[Opening Provided material section]

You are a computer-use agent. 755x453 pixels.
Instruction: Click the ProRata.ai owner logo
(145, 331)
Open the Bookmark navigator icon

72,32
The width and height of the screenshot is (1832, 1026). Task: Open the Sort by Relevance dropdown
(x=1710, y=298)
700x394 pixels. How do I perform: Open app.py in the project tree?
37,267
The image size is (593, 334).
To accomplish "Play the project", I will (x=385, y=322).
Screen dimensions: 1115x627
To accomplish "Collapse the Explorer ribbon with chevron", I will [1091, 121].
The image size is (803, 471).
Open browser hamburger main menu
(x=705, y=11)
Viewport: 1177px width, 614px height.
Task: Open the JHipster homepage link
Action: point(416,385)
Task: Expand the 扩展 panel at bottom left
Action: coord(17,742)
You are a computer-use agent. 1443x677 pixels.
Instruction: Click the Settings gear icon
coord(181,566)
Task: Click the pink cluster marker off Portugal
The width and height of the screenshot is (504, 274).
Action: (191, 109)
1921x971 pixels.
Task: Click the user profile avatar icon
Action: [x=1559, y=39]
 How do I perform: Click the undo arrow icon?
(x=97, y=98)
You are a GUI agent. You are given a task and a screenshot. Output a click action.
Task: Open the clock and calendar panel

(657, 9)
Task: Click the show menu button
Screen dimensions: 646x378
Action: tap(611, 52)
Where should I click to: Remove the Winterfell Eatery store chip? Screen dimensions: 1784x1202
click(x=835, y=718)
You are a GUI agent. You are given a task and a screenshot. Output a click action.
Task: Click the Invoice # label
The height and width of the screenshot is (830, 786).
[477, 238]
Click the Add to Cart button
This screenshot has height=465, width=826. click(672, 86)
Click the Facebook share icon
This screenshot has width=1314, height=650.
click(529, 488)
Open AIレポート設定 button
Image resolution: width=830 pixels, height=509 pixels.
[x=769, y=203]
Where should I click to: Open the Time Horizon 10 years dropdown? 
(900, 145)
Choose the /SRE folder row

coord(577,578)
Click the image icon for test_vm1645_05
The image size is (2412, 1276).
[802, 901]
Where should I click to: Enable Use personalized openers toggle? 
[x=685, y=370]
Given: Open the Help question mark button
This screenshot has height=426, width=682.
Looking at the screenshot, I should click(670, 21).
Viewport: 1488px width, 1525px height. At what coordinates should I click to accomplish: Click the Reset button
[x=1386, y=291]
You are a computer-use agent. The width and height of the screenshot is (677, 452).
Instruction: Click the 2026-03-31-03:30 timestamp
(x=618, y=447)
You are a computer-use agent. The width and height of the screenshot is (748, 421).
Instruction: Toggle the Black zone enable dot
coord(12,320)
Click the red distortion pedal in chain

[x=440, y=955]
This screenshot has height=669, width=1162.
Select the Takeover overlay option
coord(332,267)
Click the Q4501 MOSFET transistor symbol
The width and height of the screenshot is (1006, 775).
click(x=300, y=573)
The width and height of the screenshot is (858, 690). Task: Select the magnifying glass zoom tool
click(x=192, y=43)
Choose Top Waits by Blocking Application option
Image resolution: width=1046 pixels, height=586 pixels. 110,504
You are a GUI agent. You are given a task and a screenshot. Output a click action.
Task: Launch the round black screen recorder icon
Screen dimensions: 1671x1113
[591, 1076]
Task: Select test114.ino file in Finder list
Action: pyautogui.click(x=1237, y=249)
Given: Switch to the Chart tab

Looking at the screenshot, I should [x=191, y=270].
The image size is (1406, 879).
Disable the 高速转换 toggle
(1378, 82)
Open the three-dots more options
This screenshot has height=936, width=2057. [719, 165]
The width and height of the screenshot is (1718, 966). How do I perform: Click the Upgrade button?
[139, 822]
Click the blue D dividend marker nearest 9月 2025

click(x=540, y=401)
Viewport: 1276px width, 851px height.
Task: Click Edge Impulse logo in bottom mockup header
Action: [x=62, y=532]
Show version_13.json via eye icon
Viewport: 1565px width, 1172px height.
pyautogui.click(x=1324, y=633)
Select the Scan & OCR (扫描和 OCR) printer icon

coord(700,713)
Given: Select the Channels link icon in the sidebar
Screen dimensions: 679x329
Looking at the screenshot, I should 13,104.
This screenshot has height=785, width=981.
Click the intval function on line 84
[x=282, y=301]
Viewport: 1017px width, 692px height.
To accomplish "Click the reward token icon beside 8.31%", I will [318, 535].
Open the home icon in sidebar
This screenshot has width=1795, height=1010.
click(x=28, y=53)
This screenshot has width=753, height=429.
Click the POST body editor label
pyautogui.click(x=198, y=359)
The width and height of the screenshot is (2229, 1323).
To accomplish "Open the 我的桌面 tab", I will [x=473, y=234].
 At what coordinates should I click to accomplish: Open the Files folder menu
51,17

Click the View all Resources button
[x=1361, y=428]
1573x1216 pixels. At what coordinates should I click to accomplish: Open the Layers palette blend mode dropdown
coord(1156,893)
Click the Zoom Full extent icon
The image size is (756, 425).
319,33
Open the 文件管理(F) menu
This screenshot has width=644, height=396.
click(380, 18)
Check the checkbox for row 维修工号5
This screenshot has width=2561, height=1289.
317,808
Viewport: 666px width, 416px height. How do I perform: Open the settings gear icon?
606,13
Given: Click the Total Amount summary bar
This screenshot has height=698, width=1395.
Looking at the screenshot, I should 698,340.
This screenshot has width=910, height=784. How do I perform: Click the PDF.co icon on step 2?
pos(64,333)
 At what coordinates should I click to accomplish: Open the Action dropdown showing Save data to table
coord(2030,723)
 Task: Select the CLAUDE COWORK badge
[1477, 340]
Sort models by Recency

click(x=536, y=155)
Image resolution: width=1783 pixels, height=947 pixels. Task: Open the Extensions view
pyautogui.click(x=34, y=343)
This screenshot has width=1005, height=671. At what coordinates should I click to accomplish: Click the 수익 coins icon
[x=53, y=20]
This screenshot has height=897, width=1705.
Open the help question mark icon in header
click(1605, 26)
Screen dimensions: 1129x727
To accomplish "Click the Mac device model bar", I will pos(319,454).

[Closing Provided material section]

What the task requires:
Copy out the entries above exactly as given, starting at the top and ending with the line containing "You are a computer-use agent. 1443x677"; include both and nothing more.

Exercise output:
You are a computer-use agent. 755x453 pixels.
Instruction: Click the ProRata.ai owner logo
(145, 331)
Open the Bookmark navigator icon

72,32
The width and height of the screenshot is (1832, 1026). Task: Open the Sort by Relevance dropdown
(x=1710, y=298)
700x394 pixels. How do I perform: Open app.py in the project tree?
37,267
The image size is (593, 334).
To accomplish "Play the project", I will (x=385, y=322).
Screen dimensions: 1115x627
To accomplish "Collapse the Explorer ribbon with chevron", I will [1091, 121].
The image size is (803, 471).
Open browser hamburger main menu
(x=705, y=11)
Viewport: 1177px width, 614px height.
Task: Open the JHipster homepage link
Action: point(416,385)
Task: Expand the 扩展 panel at bottom left
Action: coord(17,742)
You are a computer-use agent. 1443x677 pixels.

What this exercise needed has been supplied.